Der große Aufwand musste auch finanzierbar sein

Die Oberschlauen wollen wissen, dass Luther die Fürsten bezirzt habe, dass sie seine Reformation schützten. Falsch. Die Fürsten merkten selbst, dass Luther ihnen die theologischen Grundlagen schaffte, die ihrem Selbstverständnis als selbstständigen Fürsten entsprachen. Deswegen waren Luthers Ideen ihnen willkommen. Tatsächlich ergriffen sie aber dann aufrichtig und engagiert die ihnen vom Reformator zugedachte Rolle als "Notbischöfen". Das konnte man in der Torgauer Ausstellung studieren.
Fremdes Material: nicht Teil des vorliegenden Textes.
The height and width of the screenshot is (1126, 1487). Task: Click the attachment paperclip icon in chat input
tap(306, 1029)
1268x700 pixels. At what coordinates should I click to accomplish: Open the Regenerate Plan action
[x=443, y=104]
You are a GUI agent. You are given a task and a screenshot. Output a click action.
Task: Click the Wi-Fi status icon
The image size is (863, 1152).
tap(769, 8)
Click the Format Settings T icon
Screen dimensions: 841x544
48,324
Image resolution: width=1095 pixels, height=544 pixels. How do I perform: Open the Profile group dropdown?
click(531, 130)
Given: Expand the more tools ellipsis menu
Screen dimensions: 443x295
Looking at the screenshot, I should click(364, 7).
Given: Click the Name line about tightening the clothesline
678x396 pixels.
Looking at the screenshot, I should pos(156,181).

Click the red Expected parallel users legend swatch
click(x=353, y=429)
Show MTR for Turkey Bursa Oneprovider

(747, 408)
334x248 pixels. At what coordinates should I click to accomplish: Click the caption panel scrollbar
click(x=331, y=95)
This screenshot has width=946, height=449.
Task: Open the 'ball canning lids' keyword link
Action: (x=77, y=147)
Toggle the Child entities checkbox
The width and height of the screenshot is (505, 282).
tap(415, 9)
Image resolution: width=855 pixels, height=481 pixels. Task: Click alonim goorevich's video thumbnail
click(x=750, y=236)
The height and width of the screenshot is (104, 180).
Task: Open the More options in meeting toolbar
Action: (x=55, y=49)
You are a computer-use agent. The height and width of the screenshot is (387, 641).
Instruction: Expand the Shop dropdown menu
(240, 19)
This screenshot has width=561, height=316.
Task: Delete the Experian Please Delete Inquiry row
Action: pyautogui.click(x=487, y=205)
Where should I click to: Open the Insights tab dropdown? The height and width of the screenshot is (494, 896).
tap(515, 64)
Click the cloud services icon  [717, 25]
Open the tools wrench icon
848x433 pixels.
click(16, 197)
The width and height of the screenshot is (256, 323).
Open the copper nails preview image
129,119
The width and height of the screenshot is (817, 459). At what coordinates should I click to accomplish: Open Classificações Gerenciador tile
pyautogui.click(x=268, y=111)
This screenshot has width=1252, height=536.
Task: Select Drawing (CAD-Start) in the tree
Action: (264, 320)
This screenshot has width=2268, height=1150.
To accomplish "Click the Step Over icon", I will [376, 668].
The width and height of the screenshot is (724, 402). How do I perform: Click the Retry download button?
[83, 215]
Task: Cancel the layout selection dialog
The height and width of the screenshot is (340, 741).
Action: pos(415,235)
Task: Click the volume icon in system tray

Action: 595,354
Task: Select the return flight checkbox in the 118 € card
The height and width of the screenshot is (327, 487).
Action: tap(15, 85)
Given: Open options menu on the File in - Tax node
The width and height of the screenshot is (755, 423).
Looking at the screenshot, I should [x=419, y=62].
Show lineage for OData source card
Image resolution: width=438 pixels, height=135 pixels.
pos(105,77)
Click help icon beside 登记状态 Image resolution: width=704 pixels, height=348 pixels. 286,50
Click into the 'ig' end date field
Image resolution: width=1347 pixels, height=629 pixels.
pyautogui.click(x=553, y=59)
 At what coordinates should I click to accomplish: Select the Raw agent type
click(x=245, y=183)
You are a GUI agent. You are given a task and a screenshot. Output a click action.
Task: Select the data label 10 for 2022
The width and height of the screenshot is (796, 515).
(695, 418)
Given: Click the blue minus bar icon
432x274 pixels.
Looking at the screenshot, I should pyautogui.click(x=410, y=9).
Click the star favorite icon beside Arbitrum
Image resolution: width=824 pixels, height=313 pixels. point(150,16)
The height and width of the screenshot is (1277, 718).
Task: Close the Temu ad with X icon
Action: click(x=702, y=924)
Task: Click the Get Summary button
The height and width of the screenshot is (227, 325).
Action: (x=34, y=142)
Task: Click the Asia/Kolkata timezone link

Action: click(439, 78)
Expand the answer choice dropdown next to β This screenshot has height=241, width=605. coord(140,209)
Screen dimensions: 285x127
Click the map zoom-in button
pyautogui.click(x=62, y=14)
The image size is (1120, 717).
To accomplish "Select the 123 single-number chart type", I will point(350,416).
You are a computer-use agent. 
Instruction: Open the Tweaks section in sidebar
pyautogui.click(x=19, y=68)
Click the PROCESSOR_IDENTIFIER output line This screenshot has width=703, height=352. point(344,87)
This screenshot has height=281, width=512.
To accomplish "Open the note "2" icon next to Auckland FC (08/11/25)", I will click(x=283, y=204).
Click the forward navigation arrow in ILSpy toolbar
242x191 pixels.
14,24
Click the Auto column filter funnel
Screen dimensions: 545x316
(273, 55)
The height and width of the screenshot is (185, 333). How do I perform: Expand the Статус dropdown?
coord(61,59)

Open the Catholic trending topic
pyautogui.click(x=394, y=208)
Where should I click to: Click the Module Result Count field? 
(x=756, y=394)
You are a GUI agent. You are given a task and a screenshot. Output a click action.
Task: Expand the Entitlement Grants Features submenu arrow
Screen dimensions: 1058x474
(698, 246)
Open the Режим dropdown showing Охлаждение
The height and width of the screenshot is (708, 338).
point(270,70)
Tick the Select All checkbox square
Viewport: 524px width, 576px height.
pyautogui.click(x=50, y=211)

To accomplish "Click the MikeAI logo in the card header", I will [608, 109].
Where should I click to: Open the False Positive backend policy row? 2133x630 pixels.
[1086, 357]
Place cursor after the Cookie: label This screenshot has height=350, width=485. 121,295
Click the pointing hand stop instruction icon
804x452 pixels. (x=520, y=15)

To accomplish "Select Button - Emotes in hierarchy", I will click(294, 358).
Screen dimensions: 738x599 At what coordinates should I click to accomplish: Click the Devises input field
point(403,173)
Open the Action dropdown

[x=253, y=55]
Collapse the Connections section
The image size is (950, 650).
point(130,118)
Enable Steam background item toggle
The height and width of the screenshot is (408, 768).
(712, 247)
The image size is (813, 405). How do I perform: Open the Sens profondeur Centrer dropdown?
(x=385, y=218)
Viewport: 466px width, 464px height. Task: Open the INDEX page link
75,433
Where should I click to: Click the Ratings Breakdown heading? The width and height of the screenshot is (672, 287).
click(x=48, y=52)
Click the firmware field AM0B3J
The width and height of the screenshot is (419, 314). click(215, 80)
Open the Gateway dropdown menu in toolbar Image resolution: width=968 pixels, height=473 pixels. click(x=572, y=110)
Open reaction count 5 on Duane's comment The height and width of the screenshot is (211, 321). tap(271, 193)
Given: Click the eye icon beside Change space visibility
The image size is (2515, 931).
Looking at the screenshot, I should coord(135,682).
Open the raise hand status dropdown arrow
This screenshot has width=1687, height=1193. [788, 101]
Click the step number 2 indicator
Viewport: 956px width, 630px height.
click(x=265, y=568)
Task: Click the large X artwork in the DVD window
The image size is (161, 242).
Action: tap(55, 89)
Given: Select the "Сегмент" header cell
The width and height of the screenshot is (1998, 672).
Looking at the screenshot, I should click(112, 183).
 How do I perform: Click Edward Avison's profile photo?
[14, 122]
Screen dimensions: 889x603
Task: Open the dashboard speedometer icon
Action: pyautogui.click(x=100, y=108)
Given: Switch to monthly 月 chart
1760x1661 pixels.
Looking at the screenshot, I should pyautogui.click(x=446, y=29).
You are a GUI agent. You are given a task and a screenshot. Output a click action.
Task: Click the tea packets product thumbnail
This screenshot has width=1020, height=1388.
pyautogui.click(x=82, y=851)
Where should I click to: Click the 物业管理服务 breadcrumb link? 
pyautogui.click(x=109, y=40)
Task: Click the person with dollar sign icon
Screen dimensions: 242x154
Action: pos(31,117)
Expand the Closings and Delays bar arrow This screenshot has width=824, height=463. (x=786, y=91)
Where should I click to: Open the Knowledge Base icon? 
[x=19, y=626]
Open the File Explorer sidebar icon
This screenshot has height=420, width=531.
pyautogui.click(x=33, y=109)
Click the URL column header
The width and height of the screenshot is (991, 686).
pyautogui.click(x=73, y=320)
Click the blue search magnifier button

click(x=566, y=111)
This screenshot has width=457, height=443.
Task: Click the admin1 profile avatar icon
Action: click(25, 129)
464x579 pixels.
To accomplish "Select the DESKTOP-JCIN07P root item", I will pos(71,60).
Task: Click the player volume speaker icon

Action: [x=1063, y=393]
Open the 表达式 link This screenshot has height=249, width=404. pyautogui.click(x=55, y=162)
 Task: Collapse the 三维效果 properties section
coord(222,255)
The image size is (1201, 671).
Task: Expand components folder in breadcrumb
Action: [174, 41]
Zum umfangreichen Jubiläumsaufwand muss man auch ganz praktisch anmerken, dass er überhaupt möglich war, weil man damit rechnen konnte, dass in diesem Jahr genug Gäste kommen würden, so dass die Projekte auch finanzierbar sein würden. Die Reformation ist eines der wichtigsten Geschehen der Neuzeit und hat uns Grundlagen auch unseres heutigen Lebens geschaffen. Das ist die große Aufmerksamkeit wert. Insgesamt ist aber tatsächlich viel Gutes dabei heraus gekommen und viel gutes Bleibendes wurde für die Zukunft geschaffen. Es besteht also kein Grund, sich von irgendeiner Art von Überich sagen zu lassen, die Jubiläumsfeiern müsse man negativ bewerten.